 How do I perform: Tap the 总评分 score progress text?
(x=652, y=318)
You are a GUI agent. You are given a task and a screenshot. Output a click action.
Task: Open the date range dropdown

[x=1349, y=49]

━━━━━━━━

§ **Your task**: Copy these lines over again word for word.

§ **Problem solution**:
 How do I perform: Tap the 总评分 score progress text?
(x=652, y=318)
You are a GUI agent. You are given a task and a screenshot. Output a click action.
Task: Open the date range dropdown

[x=1349, y=49]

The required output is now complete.